### Goals
a) Answer these questions using the Zabbix process monitoring post:
(i) Which Zabbix version does the solution require?
(ii) What kind of checks must the Zabbix agent be configured for?
(iii) Hosts linked to which template get graphs from the Perl scripts?
b) Continue the Zabbix process monitoring post from its final sentence.

### Text shown
- - - -

Ad Widget

Collapse

Host processes monitoring-graphs LLD

Collapse
X
 
  • Time
  • Show
Clear All
new posts
  • mmarkwitzz
    Senior Member
    • Jan 2011
    • 106

    #1

    Host processes monitoring-graphs LLD

    This solution is based on zabbix 2.0 api and LLD which is only available in zabbix 2.0

    The template included uses active checks. Your zabbix agent must be configured for active checks otherwise the server won't receive any data..

    Description

    A long lost dream of many admins was to have a sort of task manager in zabbix, monitoring cpu load, memory and even bytes read/write per second, all per process. Identifying resource hogs and memory leaks without having to remote desktop to the server. All this is now possible with zabbix 2.0 and this solution.

    In a real world scenario you end up with these types of graphs:





    You also get monitoring for eventlog entries generated by application hangs.

    Usage

    Download the archive, extract the XML template, import it into the frontend and link the hosts to it.

    Copy the vbs scripts to your zabbix agent folder and configure the following lines in your zabbix_agentd.conf file, replacing the path in the UserParameter with your zabbix agent installation path, restart the agent.

    Code:
    #system discovery
    UserParameter = system.discovery[*],cscript "C:\Program Files\Zabbix agent\zabbix_win_system_discovery.vbs" //Nologo "$1"
    #process
    UserParameter = process[*],cscript "C:\Program Files\Zabbix agent\zabbix_win_process.vbs" //Nologo "$1" "$2"
    #eventlog query
    UserParameter = eventlog.query[*],cscript "C:\Program Files\Zabbix agent\zabbix_win_eventlog.vbs" //Nologo "$1" "$2"
    # allow weird chars in userparameters arguments
    UnsafeUserParameters=1
    Download the perl scripts to you zabbix server, edit them, specifically the parameters below, and cron them (I personally user cron.hourly).

    Code:
    	$user = "Admin"; ### username
    	$password = "zabbix"; ### password	
            $url = "http://127.0.0.1/api_jsonrpc.php"; ### intenal zabbix url
    The scripts connect using $user and $password via json api (so the user needs API access, check that in the frontend) and creates the following graphs for all hosts linked to "WIN Processes" template.

- - - -

### Data provided
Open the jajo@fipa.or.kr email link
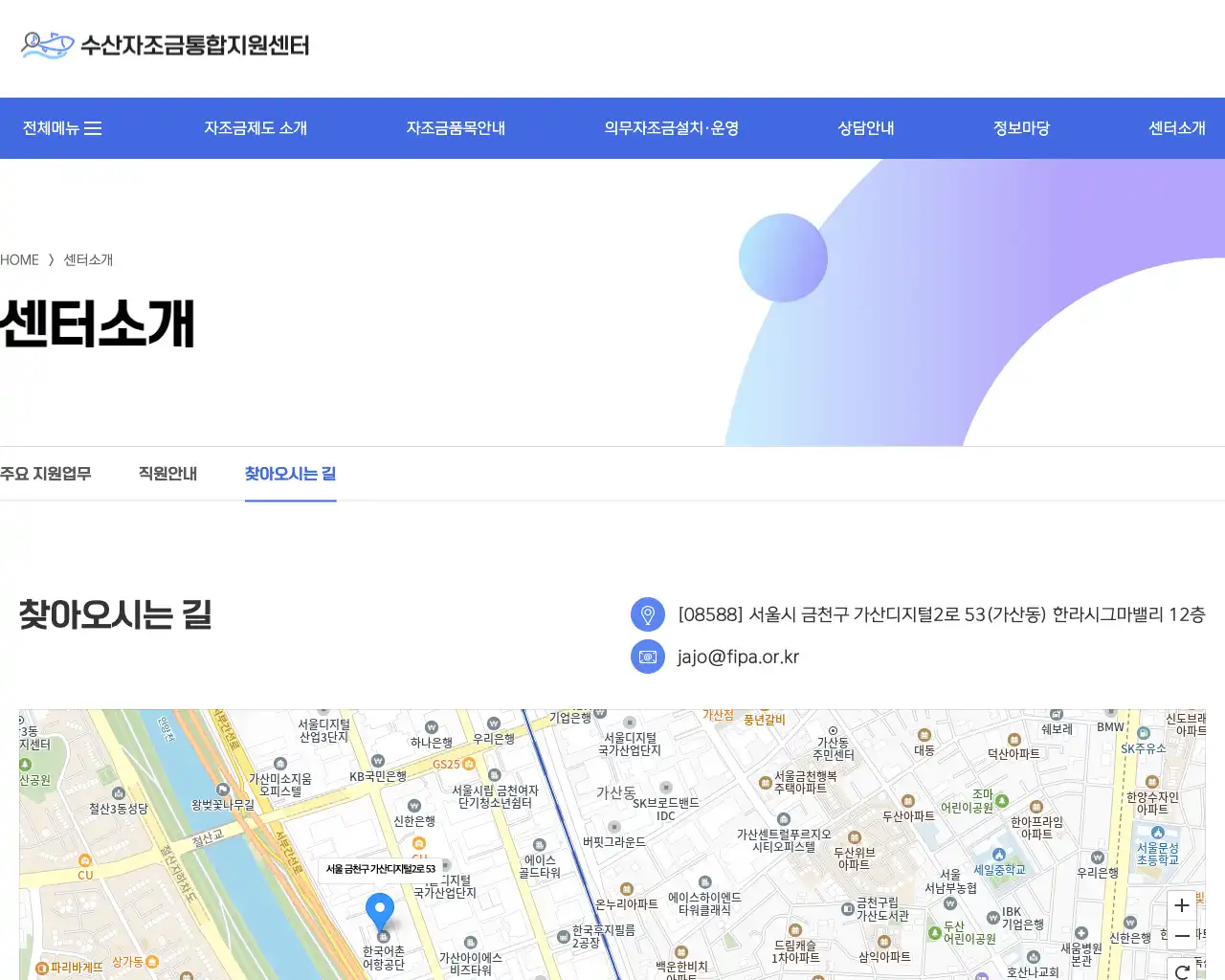The image size is (1225, 980). tap(738, 657)
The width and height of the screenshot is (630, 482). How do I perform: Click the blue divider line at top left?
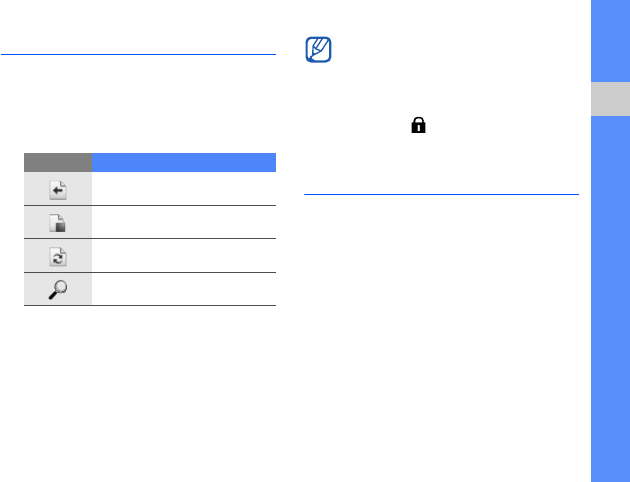138,55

- - - -

### Written answers
a)
(i) Zabbix 2.0
(ii) Active checks
(iii) "WIN Processes"

b)
    For a detailed explanation of how the scripts work you can view the following post: http://www.zabbix.com/forum/showthread.php?t=26678
    • WIN Process "ALL" bytes/sec stack
    • WIN Process "ALL" handles stack
    • WIN Process "ALL" memory bytes committed stack
    • WIN Process "ALL" memory bytes kernel-nonpaged stack
    • WIN Process "ALL" memory bytes kernel-paged stack
    • WIN Process "ALL" pages/sec fault stack
    • WIN Process "ALL" processor time stack
    • WIN Process "ALL" threads stack


    Gotchas

    The discovery rule has the filter configured so that only processes larger than 25MB are discovered. This is because the perl scripts only support a maximum of 26 processes. If this limit is breached then the graphs will not be created. You can edit the filter to match you own needs using any of the following values OR-ed together with "|"
    • 10$ : processes with memory size 0-10 MB
    • 25$ : processes with memory size 10-25MB
    • 50$ : processes with memory size 25-50MB
    • 100$ : processes with memory size 50-100MB
    • 250$ : processes with memory size 100-250MB
    • 500$ : processes with memory size 250-500MB
    • 1000$ : processes with memory size 500-1GB
    • Higher : processes with memory size > 1GB


    Processes with the same executable name are always merged into one and all values like memory, cpu and read/writes per second are summed up. For example you only get one entry for all you svchost.exe processes and they only count as one to the 26 processes limit.

    All items except WIN Process memory bytes committed may return ZBX_NOTSUPPORTED on first poll.
    This is because the script is designed to query values for all items of a process and save them to a file when WIN Process memory bytes committed is polled. Then when other items are polled, the script simply reads the last value from the file.

    This why WIN Process memory bytes committed is polled every 600 seconds and all other items are polled every 610 seconds, so when they are polled 10 seconds later, the data is already in the file. This of course, does not work after restarting the agent because zabbix just polls _all_ items regardless of their intervals.

    If you are using any other of my templates, make sure your hosts only have one active instance of the WIN Eventlog OOP item. If there is more than one, disable the extra items.
    The eventlog triggers send an alert containing information on the most recent events logged. For these to show up in the alert make sure you include the following macros in the alert message:

    Eventlog info: {ITEM.LASTVALUE}

    If you have any issues importing this template, please upgrade to zabbix 2.0.2 (not released at the date of this post) and php 5.3 or higher.

    Update 1

    Locales with a floating point decimal separator other than dot (.) are now properly supported.

    Update 2

    I can confirm that importing templates with Discovery Rules is broken in zabbix 2.0.1 and will be fixed in zabbix 2.0.2.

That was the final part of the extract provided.